Mira sitzt dicht neben mir auf dem Sofa in meinem Zimmer. „Deine Mutter und ihre Schwester haben sich wirklich eine Ewigkeit nicht gesehen?“

„Paps sagt, sie haben sich schon gut verstanden, aber irgendwann gab es einen großen Streit. Danach haben sie sich wohl nie mehr richtig vertragen.“

„Das ist aber traurig.“ Mira lässt die Schultern hängen. „Was wird deine Ma dann wohl erben?“

„Keine Ahnung. Ich hab eigentlich gar keine Lust, mit zu dem Notar zu gehen, wir sind aber alle eingeladen worden, das steht in dem Einladungsbrief.“

„Was genau ist ein Notar?“, will Mira wissen.

„Ma hat mir erklärt, dass so jemand rechtliche Dinge überprüft und dass man dort Geld und Wertgegenstände hinterlegen kann.“

„Eigentlich praktisch. Und was ist mit deiner Tante Gertrud?“

Ich seufze. „Die kommt auch, sie wird ebenfalls etwas erben. Allerdings hat sie sich wohl noch schlimmer mit Marie-Lou gestritten als meine Mutter. Ich bin sowieso nicht scharf darauf, sie zu treffen.“

Mira kichert. „Das kann ich verstehen. Bei eurer Sommerparty letztes Jahr hab ich erst gedacht, sie ist eine unbeliebte Nachbarin oder so etwas.“

„Lotte! Wir müssen los!“, ruft Ma uns vom Flur aus mit brüchiger Stimme zu.
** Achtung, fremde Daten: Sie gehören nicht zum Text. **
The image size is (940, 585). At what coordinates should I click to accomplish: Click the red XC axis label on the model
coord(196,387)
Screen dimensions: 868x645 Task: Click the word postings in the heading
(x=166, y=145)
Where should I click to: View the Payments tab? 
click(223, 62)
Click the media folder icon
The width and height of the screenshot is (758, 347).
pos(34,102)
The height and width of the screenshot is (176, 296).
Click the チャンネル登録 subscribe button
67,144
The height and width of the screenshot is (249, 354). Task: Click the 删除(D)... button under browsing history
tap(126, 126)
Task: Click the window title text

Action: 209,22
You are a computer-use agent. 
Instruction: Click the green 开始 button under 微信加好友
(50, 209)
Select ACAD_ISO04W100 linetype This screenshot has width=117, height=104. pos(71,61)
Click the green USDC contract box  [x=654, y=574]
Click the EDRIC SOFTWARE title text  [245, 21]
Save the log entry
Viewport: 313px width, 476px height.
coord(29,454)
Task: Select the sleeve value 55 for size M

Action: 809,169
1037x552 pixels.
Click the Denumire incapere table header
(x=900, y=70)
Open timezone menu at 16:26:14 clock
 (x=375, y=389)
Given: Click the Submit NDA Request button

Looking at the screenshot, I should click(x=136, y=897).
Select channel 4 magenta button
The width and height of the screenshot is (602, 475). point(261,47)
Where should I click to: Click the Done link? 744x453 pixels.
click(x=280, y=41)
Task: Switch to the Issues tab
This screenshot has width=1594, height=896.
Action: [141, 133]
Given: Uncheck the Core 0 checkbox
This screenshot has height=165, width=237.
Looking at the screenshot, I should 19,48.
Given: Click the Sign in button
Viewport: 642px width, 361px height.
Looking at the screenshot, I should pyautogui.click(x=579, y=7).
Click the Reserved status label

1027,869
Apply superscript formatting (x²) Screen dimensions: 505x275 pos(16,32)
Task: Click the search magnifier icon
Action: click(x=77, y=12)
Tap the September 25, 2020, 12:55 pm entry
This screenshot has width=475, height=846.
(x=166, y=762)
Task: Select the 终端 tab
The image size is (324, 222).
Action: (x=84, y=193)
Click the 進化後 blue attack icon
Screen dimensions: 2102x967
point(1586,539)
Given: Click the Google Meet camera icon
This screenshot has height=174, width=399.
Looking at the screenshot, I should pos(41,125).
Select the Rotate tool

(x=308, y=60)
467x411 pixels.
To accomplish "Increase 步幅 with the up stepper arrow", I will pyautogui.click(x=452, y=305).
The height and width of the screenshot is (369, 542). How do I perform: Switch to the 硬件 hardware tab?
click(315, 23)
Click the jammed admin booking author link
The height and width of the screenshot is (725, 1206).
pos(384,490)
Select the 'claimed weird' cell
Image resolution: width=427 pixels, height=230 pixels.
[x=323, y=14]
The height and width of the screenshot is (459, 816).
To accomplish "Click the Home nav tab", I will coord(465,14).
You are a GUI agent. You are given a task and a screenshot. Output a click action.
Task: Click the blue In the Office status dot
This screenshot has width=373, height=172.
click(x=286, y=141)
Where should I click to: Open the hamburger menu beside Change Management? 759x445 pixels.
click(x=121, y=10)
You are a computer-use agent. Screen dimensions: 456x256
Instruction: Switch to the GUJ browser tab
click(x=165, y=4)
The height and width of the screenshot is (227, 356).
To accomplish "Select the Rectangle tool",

Mira nickt. „Dann mach ich mich jetzt auch auf den Weg. Schreib mir sofort, wenn du es hinter dir hast, ja? Ich denk an dich!“

„Danke, Mi.“

Wir traben nach unten, wo Paps gerade an der Garderobe meiner Mutter den Arm um die Schulter legt.

„Bis bald, Mira!“ Ma seufzt tief, bevor sie die Haustür öffnet. Ihre Augen sind gerötet.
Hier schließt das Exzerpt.